At her Senate hearing last week, Caroline Kennedy, tipped to be the next U.S. ambassador to Japan, faced numerous questions about the Trans-Pacific Partnership pact, tensions over the Senkaku Islands, and what she would do about nearly 400 cases of American children allegedly abducted to Japan.

Bilateral trade issues, including tariffs on automobiles and soda ash, as well as the export of more American LNG to Japan, and their relation to the TPP, formed the basis of several questions by members of the Senate Foreign Relations Committee last Thursday.

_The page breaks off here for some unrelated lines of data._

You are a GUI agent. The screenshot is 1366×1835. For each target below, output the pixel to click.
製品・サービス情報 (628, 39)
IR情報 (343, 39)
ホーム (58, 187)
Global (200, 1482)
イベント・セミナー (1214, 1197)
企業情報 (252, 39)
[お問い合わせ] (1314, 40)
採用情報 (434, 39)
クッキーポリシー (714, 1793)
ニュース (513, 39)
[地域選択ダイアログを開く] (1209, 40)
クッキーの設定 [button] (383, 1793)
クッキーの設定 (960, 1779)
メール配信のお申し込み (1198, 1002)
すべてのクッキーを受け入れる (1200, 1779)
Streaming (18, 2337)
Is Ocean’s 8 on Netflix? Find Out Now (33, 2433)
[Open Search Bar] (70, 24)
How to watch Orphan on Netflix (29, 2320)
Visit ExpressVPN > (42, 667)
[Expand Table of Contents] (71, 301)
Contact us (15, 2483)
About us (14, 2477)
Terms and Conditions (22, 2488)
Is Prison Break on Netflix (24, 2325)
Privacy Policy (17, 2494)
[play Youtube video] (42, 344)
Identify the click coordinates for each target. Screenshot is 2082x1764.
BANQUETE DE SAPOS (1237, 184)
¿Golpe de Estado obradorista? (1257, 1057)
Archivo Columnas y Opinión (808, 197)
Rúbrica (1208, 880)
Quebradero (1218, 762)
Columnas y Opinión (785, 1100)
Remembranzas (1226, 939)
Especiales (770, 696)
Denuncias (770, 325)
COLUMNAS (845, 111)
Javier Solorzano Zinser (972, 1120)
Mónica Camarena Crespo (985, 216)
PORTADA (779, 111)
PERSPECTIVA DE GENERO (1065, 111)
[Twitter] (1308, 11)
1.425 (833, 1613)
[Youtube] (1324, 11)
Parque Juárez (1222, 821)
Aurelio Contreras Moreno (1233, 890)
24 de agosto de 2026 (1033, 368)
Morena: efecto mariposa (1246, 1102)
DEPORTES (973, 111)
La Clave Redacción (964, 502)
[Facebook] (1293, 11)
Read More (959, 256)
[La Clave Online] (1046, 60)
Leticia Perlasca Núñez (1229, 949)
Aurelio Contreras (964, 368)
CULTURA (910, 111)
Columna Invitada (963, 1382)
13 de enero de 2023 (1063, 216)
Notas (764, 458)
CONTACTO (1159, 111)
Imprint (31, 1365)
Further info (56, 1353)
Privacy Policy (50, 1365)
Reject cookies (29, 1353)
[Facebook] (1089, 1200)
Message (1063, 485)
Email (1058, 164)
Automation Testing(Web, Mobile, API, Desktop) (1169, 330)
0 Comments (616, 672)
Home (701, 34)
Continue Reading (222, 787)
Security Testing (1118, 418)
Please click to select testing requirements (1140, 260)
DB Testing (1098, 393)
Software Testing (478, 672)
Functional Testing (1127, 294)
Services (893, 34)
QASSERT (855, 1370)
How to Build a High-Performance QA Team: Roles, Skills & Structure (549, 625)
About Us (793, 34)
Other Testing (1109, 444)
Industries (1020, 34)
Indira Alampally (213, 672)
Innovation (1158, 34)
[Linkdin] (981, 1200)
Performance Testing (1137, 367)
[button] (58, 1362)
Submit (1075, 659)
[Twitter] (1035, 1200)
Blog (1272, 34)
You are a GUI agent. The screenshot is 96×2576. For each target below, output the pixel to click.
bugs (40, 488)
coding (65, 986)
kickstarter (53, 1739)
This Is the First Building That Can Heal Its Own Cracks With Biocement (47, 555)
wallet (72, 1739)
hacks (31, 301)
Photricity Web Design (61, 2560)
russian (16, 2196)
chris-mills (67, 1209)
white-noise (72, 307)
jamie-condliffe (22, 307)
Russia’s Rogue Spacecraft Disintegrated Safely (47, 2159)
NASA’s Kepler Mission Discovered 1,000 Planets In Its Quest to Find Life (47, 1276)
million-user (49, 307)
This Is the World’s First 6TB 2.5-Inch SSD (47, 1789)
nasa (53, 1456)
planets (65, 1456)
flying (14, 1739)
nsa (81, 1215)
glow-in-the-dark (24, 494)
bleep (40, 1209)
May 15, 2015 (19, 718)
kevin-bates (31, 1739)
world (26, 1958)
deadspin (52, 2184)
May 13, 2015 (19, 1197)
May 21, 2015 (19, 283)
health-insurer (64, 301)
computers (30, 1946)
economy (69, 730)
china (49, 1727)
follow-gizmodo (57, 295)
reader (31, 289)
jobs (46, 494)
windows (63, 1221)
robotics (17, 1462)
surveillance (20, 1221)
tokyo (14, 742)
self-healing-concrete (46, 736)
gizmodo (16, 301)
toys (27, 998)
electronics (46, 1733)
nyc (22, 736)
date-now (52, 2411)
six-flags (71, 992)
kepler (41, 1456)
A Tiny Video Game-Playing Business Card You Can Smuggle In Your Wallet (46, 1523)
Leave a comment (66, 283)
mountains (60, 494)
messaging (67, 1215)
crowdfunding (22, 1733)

“Japan’s entry into the TPP provides an opportunity for our countries to work more closely economically. It also provides an opportunity for bilateral talks on a number of nontariff and market access matters, as well as a dispute settlement mechanism, should there be issues along the way,” Kennedy said.

Access to Japan’s auto parts market has long been a contentious bilateral issue and the U.S. auto industry has opposed Japan’s entry into the TPP. Sen. Bob Corker, a Republican from Tennessee, a major automotive manufacturing state, asked Kennedy what she considers one of the tougher bilateral TPP matters.

“The U.S. Trade Representative is hopeful and everybody has been impressed that the Japanese have come to the table and are willing to put everything on the table,” she responded.

Kennedy added that tough issues, such as removing restrictions on auto parts in the Japanese market, are being handled in bilateral talks, but that everybody on the U.S. side has been impressed by Prime Minister Shinzo Abe’s desire to forge a high-quality TPP agreement.

Corker, as well as Republican Sen. John McCain, grilled Kennedy on security and military alliance issues. In particular, McCain stressed the importance of tensions in Japan’s relations with China, the need to make progress on realigning U.S. bases in Japan, and the problem in Okinawa over the presence of large numbers of American marines stationed in the prefecture.

“Tensions between Japan and China are higher than at any time since the end of World War II. The issue of the Senkaku Islands, although unknown to most Americans, is very high on the agenda of both Japan and China. Do you share my concern?” McCain asked Kennedy.

“Our policy . . . is that, obviously, we’d like to see those issues resolved through peaceful dialogue between the nations in the region,” she replied. “But as far as the islands are concerned, the U.S. policy has been long-standing and very clear: We don’t take a position on the ultimate sovereignty of the islands but we do recognize they are under Japanese administrative control and are covered by Article 5 of our security treaty.”

McCain, who has criticized the current agreement to build a replacement facility for the U.S. Futenma base, told Kennedy the Senate has watched in frustration over the years as no progress in completing the realignment of U.S. troops in Japan has been made.

He warned that another incident between Okinawa residents and American troops would provoke a very serious reaction.

Kennedy said only that she would continue to study the issue.

Asked by Sen. Benjamin Cardin, a Democrat, whether she would use the post of ambassador to resolve nearly 400 cases of alleged abductions of American children to Japan — which will not be covered under the Hague Convention that Japan has agreed to sign — Kennedy indicated this is an area of personal concern she would push.

“As a parent, I certainly understand the emotional aspects of this issue. I hope these cases that might not be covered can still be handled in the spirit of The Hague treaty,” she said. “Everyone I’ve talked to in Japan and the State Department is really committed to making that happen and to working with the families to bring these issues forward and resolve these cases.”